■ **WHAT THE EXERCISE ASKS**: The number of lines below containing the word "computer" is all that should be returned.

(EXTRACTED INFORMATION)

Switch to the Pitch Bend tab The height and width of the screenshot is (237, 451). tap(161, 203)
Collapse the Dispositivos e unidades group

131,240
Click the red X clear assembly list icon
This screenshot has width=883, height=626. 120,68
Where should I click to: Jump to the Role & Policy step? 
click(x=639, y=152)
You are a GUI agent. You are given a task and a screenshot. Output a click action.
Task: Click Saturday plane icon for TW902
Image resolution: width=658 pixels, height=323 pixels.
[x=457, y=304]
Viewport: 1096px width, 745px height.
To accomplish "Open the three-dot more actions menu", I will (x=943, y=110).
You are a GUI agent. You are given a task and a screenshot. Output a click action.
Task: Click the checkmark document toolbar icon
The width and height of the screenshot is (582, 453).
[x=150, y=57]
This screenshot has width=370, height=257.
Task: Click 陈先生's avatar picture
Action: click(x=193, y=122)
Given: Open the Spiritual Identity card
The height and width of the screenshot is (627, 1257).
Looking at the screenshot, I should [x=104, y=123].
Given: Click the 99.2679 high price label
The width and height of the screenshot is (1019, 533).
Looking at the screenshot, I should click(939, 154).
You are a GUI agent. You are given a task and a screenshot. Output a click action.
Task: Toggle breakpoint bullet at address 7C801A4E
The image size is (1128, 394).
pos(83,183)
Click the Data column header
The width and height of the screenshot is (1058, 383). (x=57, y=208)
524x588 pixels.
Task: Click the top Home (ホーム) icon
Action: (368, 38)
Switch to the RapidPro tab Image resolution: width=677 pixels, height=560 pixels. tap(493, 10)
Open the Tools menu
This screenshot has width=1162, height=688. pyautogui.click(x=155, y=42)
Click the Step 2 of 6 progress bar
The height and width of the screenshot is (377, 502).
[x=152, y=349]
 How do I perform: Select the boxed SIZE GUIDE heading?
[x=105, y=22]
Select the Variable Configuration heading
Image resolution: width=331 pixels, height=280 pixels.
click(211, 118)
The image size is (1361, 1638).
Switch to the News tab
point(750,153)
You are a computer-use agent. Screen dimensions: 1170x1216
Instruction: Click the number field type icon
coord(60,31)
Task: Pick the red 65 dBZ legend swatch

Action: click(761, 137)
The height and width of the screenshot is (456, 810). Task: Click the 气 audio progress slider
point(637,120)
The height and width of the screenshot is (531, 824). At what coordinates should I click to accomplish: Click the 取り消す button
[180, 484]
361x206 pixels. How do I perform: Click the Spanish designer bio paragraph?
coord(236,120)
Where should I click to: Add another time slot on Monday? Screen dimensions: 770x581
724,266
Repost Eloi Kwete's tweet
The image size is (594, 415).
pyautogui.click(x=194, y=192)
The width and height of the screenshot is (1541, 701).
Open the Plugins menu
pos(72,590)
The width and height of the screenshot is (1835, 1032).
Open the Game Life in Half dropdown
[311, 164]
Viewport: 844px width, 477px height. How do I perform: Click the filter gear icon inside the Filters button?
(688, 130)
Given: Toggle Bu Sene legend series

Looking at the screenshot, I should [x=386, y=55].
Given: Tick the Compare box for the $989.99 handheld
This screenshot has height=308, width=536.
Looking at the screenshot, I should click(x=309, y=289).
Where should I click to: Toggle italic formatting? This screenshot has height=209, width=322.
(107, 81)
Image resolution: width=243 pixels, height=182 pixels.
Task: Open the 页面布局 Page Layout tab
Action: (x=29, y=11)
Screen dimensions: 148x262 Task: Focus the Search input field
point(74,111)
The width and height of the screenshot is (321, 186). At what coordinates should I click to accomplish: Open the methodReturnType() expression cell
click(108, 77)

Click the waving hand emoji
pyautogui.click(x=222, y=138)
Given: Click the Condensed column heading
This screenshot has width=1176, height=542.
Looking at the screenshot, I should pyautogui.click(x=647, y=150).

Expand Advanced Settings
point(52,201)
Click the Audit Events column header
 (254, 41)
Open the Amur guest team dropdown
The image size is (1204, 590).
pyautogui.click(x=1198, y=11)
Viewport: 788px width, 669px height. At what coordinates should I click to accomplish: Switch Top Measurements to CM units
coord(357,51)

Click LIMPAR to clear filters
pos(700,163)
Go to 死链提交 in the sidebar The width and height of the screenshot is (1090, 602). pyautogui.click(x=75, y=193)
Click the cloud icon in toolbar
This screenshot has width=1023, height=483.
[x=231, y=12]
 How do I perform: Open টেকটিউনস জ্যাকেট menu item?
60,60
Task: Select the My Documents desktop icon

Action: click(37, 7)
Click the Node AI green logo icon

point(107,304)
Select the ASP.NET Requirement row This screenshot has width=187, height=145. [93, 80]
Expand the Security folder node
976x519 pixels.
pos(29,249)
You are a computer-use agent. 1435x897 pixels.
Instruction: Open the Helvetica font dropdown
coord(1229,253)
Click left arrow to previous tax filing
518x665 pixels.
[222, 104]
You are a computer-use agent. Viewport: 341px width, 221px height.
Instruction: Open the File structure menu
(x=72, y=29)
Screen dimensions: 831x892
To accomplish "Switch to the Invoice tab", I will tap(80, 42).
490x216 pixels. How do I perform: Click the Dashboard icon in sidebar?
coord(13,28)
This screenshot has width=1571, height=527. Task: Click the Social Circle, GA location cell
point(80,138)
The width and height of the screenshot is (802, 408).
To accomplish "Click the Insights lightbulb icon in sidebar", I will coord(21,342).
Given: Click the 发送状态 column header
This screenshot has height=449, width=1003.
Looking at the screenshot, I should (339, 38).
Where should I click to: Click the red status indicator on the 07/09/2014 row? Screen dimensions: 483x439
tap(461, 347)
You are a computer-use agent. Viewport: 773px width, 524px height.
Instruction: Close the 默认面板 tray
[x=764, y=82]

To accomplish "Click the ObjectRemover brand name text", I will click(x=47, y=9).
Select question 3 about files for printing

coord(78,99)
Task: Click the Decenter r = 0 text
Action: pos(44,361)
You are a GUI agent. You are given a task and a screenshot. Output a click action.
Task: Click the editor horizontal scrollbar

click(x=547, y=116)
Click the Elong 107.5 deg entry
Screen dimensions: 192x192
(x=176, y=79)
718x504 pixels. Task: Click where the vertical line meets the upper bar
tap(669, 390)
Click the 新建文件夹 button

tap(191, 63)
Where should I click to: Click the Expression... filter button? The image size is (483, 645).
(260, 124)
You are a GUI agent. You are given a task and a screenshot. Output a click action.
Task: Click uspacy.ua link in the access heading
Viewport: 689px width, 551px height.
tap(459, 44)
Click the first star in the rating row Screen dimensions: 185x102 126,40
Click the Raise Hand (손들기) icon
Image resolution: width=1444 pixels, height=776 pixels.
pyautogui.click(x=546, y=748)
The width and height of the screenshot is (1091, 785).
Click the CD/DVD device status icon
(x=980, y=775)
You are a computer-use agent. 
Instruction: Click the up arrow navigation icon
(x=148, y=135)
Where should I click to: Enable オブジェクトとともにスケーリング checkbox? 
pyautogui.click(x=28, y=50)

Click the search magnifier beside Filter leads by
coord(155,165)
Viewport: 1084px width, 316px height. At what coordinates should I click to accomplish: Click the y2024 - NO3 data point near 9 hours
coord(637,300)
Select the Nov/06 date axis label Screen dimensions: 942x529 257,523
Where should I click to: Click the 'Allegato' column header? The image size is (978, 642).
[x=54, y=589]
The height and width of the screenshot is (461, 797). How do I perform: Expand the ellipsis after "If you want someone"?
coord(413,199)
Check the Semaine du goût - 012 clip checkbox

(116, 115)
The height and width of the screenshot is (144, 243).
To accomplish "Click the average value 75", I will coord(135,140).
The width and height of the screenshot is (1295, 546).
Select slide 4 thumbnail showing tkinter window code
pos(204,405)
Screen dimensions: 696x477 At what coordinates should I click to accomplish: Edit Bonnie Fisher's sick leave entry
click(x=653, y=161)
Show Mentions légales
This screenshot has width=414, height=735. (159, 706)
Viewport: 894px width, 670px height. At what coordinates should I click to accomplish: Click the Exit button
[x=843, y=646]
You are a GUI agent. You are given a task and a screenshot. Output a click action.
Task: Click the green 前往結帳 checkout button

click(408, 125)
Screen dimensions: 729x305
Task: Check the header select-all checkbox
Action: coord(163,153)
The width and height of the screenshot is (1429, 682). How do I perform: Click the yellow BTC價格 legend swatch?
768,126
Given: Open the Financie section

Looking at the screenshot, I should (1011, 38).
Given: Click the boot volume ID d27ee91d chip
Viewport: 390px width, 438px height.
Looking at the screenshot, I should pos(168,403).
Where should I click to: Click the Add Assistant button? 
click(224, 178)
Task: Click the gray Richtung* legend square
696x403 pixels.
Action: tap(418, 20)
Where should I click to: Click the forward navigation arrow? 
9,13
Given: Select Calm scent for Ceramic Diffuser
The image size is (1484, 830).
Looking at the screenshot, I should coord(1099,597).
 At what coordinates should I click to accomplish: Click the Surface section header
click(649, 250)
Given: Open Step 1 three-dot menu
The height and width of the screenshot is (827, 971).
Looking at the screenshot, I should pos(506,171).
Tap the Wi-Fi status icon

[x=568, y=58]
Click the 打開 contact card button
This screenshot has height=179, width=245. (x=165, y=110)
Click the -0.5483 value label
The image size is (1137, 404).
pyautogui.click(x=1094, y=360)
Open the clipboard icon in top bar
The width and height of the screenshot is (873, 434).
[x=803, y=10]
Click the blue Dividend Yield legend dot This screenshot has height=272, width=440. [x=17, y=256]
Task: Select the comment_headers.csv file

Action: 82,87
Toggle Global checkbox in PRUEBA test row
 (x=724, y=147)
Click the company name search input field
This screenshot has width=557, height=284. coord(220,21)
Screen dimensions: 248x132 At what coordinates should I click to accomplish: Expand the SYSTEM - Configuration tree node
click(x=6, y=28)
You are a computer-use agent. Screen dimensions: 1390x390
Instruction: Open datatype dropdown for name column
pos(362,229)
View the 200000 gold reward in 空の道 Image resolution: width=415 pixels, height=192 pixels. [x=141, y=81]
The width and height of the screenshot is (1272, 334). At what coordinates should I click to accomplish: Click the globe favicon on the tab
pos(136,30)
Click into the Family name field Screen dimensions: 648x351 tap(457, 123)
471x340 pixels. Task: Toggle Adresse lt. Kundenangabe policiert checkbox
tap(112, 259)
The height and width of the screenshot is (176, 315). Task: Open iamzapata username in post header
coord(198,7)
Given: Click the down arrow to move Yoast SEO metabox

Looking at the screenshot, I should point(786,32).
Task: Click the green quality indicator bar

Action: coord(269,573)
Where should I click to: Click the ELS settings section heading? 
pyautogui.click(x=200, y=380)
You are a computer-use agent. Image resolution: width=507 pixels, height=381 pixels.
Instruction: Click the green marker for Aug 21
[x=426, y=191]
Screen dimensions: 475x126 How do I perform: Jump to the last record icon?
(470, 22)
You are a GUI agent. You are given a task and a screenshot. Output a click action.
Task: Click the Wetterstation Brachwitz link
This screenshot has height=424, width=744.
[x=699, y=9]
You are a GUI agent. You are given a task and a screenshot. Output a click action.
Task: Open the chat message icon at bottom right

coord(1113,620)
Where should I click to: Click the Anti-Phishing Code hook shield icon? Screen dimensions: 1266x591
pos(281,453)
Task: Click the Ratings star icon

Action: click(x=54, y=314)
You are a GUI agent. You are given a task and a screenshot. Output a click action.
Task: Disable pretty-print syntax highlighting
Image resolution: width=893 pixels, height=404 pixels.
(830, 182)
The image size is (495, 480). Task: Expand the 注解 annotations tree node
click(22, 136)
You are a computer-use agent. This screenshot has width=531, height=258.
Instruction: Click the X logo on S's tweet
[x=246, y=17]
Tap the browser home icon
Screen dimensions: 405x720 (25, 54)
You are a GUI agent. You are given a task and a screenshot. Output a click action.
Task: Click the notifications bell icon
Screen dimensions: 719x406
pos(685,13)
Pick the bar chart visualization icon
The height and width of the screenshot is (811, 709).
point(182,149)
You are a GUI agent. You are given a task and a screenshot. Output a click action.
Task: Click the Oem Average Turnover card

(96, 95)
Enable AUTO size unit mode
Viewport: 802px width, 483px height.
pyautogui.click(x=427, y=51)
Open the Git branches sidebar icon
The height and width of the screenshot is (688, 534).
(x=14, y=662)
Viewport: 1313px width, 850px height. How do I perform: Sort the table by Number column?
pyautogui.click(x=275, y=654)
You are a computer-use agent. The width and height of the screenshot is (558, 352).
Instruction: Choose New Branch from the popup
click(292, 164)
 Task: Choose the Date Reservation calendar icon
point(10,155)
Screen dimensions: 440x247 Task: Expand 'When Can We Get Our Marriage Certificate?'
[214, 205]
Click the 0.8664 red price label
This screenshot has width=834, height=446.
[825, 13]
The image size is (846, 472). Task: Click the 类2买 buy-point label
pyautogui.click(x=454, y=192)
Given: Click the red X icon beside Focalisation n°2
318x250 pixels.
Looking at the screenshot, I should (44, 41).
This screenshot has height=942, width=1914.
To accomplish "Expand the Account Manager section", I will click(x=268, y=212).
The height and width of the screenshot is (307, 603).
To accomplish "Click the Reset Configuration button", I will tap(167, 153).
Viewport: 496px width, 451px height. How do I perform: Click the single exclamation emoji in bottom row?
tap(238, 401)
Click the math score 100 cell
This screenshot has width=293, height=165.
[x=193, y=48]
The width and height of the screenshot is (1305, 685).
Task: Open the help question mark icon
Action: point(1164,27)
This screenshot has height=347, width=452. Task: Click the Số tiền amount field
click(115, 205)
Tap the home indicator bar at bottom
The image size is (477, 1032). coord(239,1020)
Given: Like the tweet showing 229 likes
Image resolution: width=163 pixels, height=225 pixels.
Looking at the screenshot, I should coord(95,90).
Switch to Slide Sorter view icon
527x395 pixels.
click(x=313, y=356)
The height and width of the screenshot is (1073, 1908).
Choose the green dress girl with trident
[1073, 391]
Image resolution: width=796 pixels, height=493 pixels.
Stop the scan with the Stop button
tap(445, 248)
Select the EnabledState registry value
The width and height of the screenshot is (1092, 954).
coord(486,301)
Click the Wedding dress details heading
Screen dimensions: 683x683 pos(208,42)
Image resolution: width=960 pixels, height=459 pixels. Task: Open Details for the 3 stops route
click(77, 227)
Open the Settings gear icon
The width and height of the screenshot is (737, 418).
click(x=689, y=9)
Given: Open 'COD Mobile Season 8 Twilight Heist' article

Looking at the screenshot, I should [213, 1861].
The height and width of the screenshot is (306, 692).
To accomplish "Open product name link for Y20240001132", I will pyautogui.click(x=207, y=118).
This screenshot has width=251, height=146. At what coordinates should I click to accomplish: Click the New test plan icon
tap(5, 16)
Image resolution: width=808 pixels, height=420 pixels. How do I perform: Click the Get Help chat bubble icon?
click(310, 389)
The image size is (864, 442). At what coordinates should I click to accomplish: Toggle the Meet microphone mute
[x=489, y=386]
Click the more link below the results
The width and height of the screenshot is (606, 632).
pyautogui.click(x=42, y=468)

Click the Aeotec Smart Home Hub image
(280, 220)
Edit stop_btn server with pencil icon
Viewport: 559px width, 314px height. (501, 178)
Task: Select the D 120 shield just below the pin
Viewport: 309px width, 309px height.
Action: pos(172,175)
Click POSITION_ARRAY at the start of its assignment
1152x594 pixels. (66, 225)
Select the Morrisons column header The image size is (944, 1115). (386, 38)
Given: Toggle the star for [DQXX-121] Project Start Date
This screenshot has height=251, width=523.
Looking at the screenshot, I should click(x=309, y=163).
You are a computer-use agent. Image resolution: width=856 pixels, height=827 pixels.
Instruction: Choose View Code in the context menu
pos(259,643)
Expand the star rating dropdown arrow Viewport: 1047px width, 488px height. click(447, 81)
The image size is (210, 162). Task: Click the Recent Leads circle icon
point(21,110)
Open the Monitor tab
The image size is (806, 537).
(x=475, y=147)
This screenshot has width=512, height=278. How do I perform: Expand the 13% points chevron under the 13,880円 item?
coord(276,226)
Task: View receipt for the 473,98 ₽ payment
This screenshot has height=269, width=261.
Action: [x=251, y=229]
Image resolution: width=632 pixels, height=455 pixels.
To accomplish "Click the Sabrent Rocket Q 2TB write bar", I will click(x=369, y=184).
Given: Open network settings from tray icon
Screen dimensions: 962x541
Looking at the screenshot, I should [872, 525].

(End EXTRACTED INFORMATION)

■ **RESPONSE**: 10